Re: Approximating a complete low-level image of a HDD?

December 2nd, 2013, 18:38

ecksemmess wrote:What's strange is that from what I've read, SpinRite (cursed be its name) seems to use methods that are quite capable of imaging data from a drive in a sub-sector, ultra-low-level sense, and it's practically free. I don't know if it can see the negative cylinders, but it supposedly can reposition the heads on the positive cylinders so precisely that it can probably see the servo tracks and such. It almost seems like someone could modify the code to use it for a nice, complete ultra-low-level dump of a disk (turning off the ghastly bad sector "recovery", of course!) Is this a crazy idea? Have I misunderstood what the program is capable of?
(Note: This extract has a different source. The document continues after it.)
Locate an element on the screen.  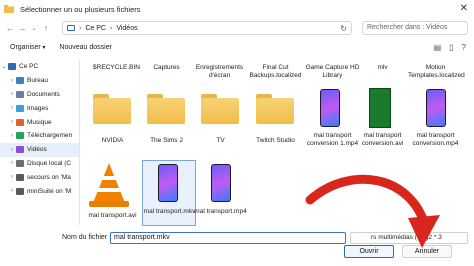
file-name: $RECYCLE.BIN is located at coordinates (116, 68).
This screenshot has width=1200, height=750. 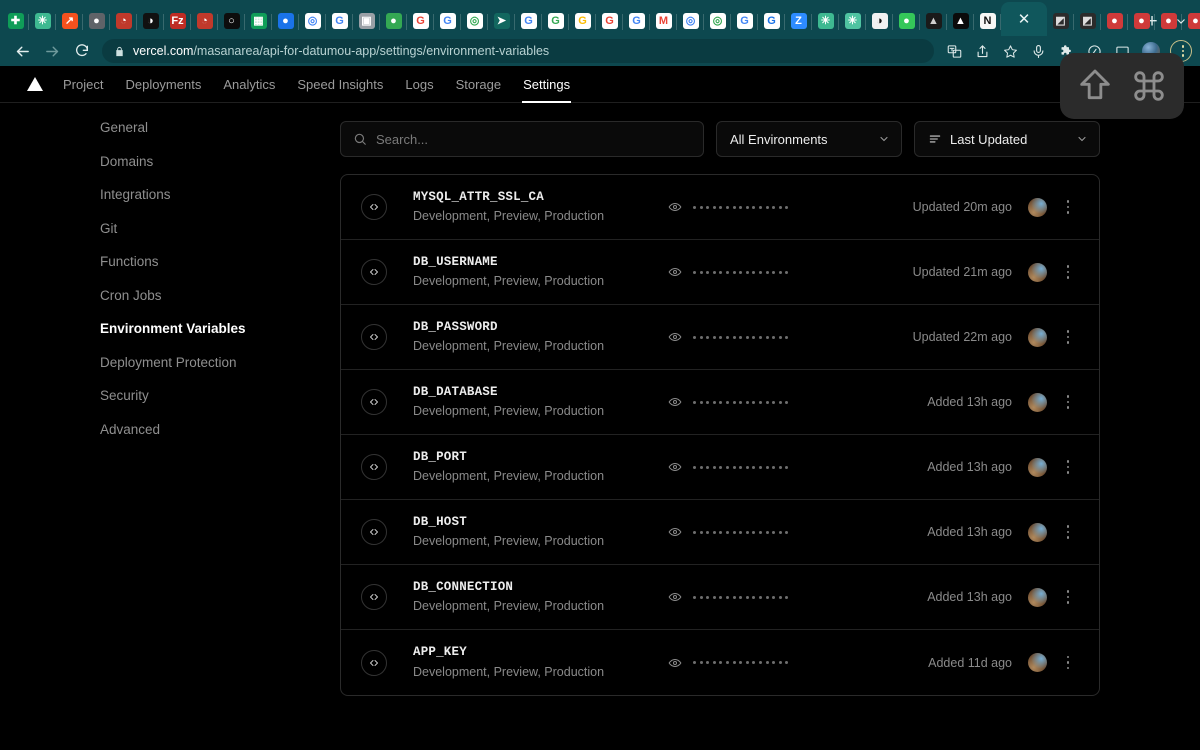 I want to click on translate-icon, so click(x=955, y=51).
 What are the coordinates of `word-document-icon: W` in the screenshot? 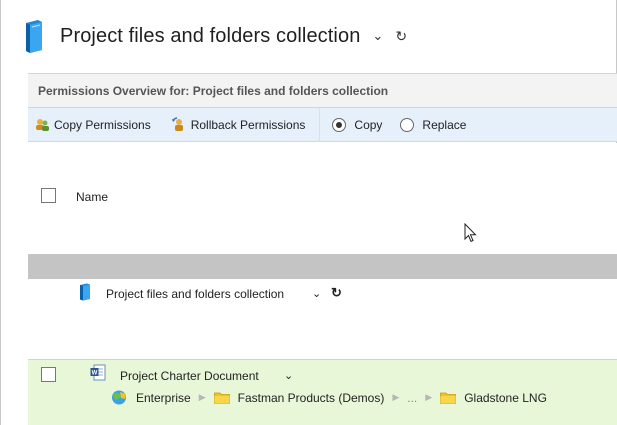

SpinRite was written in the days of stepper motor, MFM drives. In those days the user needed to low level format the drive. Since the platters expanded with temperature, and since stepper motors were affected by gear lash, especially as they began to wear, SpinRite attempted to approach the track from both directions. Today most, if not all, of Steve Gibson's claims are inappropriate, to put it mildly. In fact you just need to look at the screenshots on the SpinRite web site. IIRC, the most recent screenshot is for a 200MB drive. Yes, that's MEGAbytes.

Re: Approximating a complete low-level image of a HDD?

December 2nd, 2013, 22:06

Useful info, thanks again. And thanks even more to Spildit for that tip--tons of great stuff on that site.